When looking at safety, risk and accidents, on the railways and more widely, many interesting questions occur. Some of them are relatively small scale – about day-to-day activities, for instance, or on a slightly bigger scale, about working, living and playing conditions. Some of them are much bigger – what role should the state play in the lives of its citizens? All are surprising and, when viewed historically, tell us a lot about prevailing attitudes and ideas, whether in the workplace, on the streets, at home or in wider society. Sometimes we even get a glimpse of the biggest of all questions, about the very nature of the ‘accident’, such as how we define the accidental and whether or not it is possible to foresee an accident.
One case from the ‘Railway Work, Life & Death’ project – and it is not unique – touches on a number of these issues, from the smallest to the largest scale. Set at Brindle Health Junction, Salford, on the Lancashire and Yorkshire Railway, it saw a narrow escape – though still significant injury – for Shunter J Reynolds.
At 7.10pm on 20 January 1911, Reynolds and Guard Dwyer were involved in a shunting manoeuvre in the sidings – so, moving wagons between sidings to form trains. They were working at a pinch point, where two sidings joined together: ‘in this space the staff conducting the shunting operations […] have to work while simultaneous movements are being made’ on the adjacent track. So, at a micro level we have detail about particular working practices.
Reynolds was struck by a wagon on one siding and thrown against another wagon on the other siding. His feet were injured, one later being amputated – not such a narrow escape perhaps, but as Inspector John Main’s report continues ‘Dwyer rushed to catch Reynolds, and he was able fortunately to prevent him from falling below the waggons [sic]. Dwyer’s prompt action and presence of mind is to be commended.’ At a personal level we have detail about the individual impact of an accident.
The recognition of Dwyer’s role is pleasing to see – all too often the only mentions of the staff are for their believed misdeeds or where blame was being levelled (as in last week’s post). Main’s investigation then went on to do something else unusual, namely clearly criticising the company for its inaction. Firstly he noted that ‘the place is distinctly dangerous as the clearance is insufficient and to this fact the accident must, in a great measure, be attributed.’ He followed this up with two previous cases of accident (which had been investigated, including one fatality in 1910) – demonstrating the Lancashire and Yorkshire as unwilling to change either the layout or the working practices of the location – a slightly larger scale comment, possibly on the economics of railway operation and the costs involved in making changes.
Main also added the comment that ‘Representations have, I understand, been made by the men working in the sidings, and the danger of the place is appreciated by the local officials.’ We get something of an idea of the unequal power relationship between company and staff, who made representation very much as a supplicant – classically at this time, the power of the railway management was strong, and they didn’t like their prerogative to deal with the staff as they saw fit being challenged.
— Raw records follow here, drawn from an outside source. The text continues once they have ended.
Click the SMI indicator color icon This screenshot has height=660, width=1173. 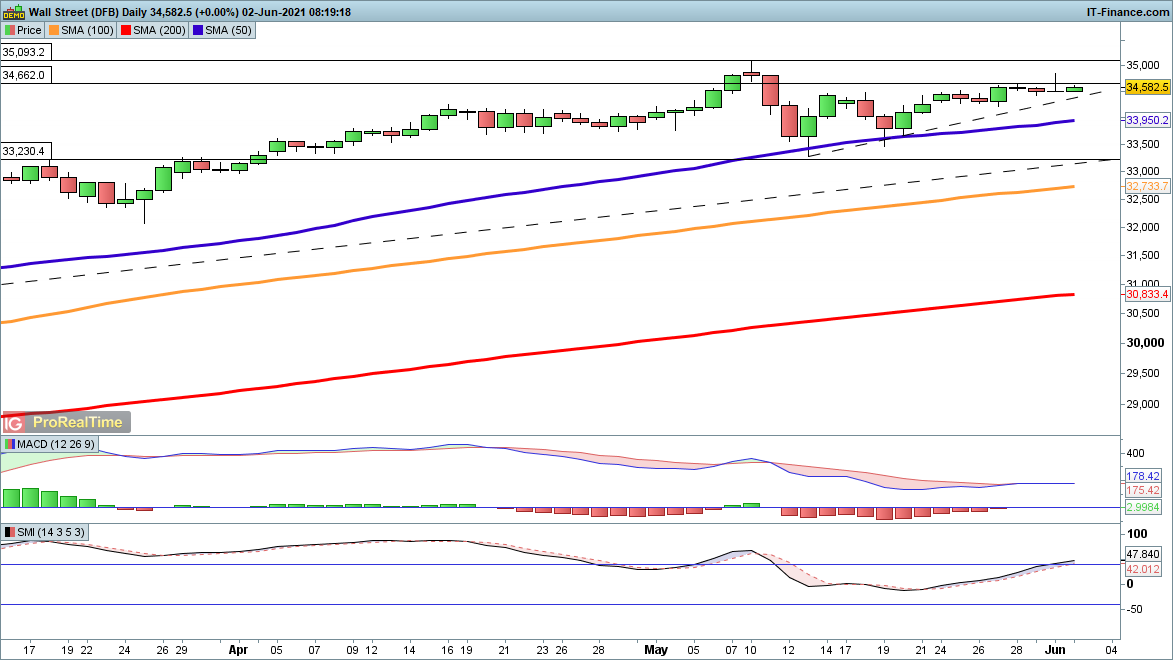point(10,532)
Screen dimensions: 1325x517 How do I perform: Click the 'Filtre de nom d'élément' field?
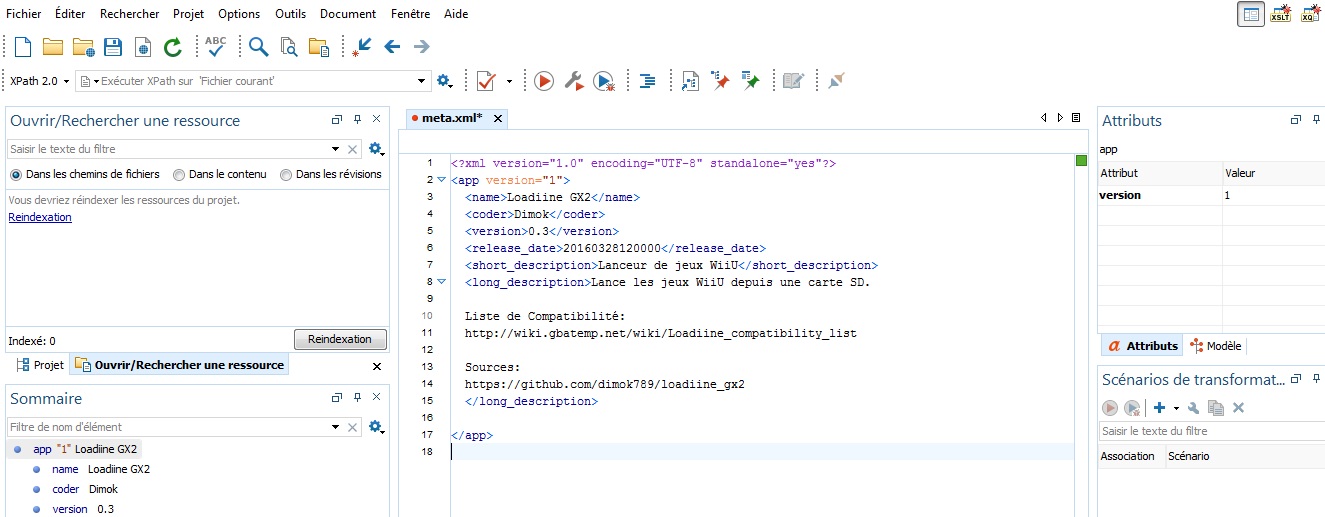169,427
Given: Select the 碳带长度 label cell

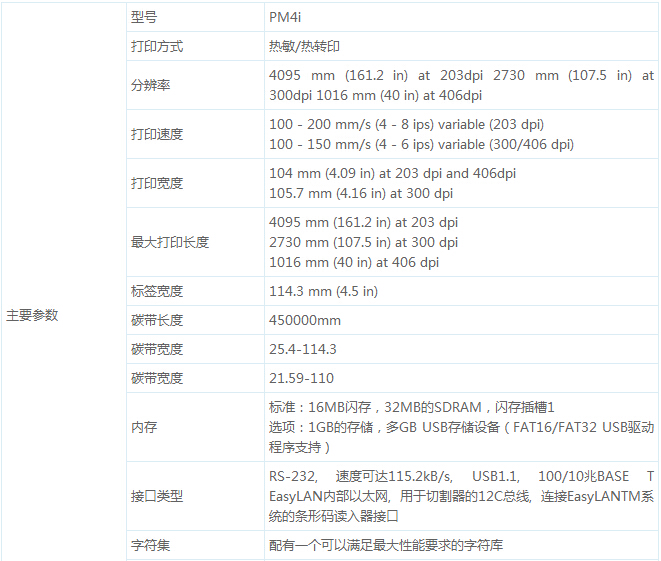Looking at the screenshot, I should [x=157, y=320].
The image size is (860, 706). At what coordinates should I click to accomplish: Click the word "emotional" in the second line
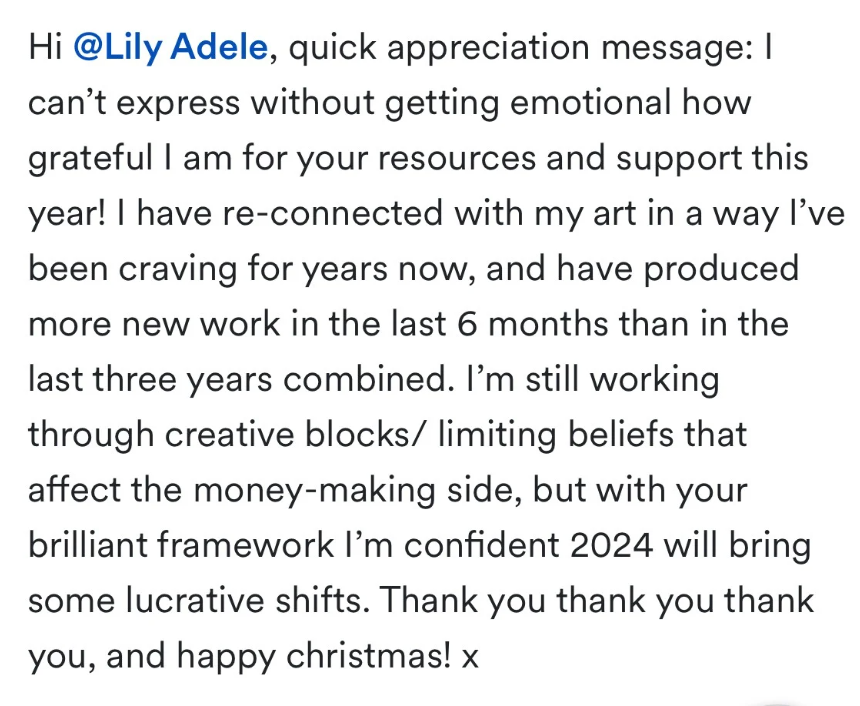click(x=591, y=103)
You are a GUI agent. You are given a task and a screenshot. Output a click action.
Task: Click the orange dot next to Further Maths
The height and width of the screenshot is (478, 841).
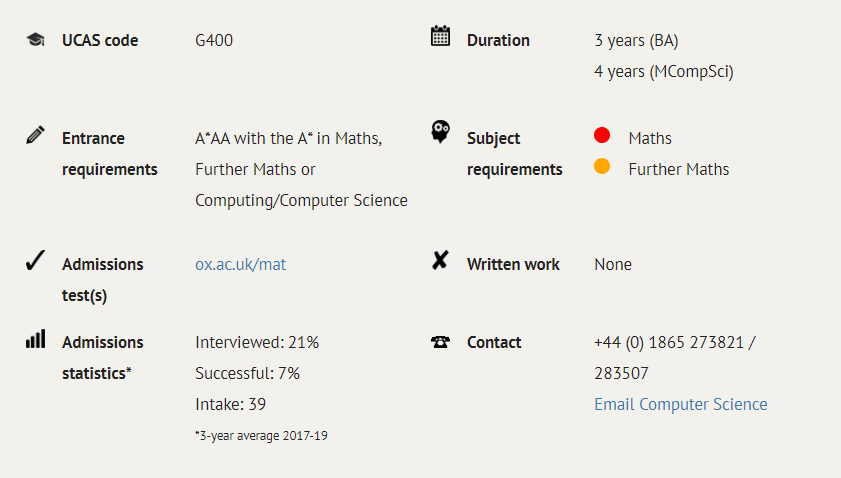602,166
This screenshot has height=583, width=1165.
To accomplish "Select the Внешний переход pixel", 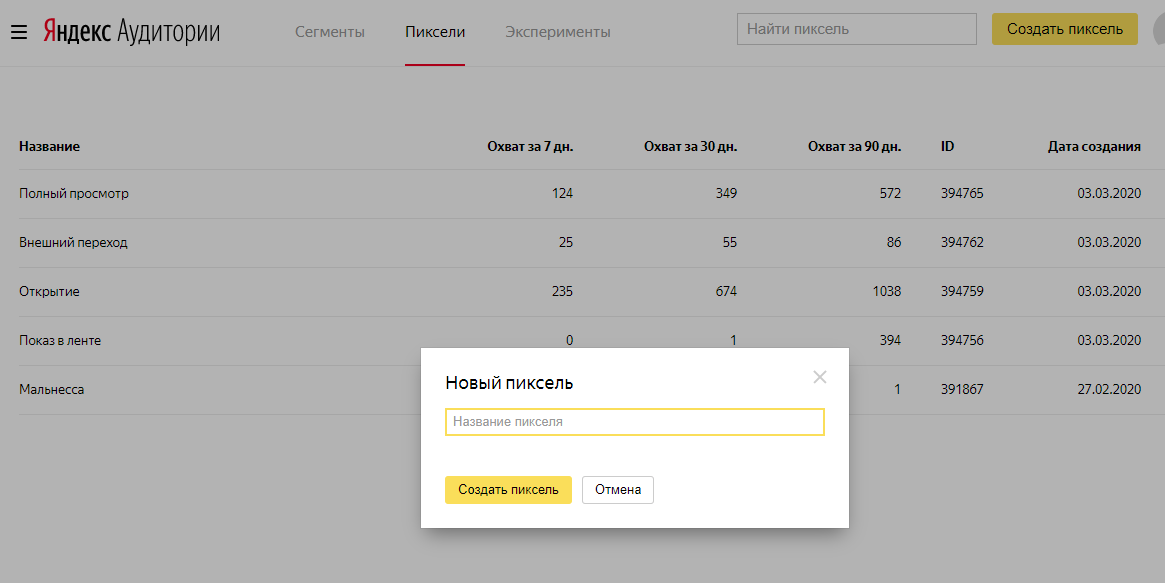I will (x=73, y=242).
We also get an impression of some of those bigger scales issues involved, namely the relationship between the company and the state. Main’s report commented that ‘It is to be regretted that no practical improvement has been effected. I would again most strongly urge the Company to take the necessary steps to provide a safe clearance […] without further delay.’ Due to the way in which the railway companies had been able to influence and limit the remit of the railway inspectors, they had only the power to make recommendations following accidents and not to force the companies to make changes.
Main concluded his report with the comment that unless changes were made ‘further accidents may be anticipated’ (1911 Quarter 1, Appendix B). This gets at the question of how we define an ‘accident’: does it need to be something unforeseen and unforeseeable? If so, would future injuries or deaths at the same location from the same cause genuinely be ‘accidents’?
That this apparently minor case and nondescript location was the setting for such big questions demonstrates how pervasive issues of accidents, safety and risk were (and are), as well as the importance of really exploring these topics closely. We learn much about work, life and death on the railways, and about the ways in British society understood accidents at this time.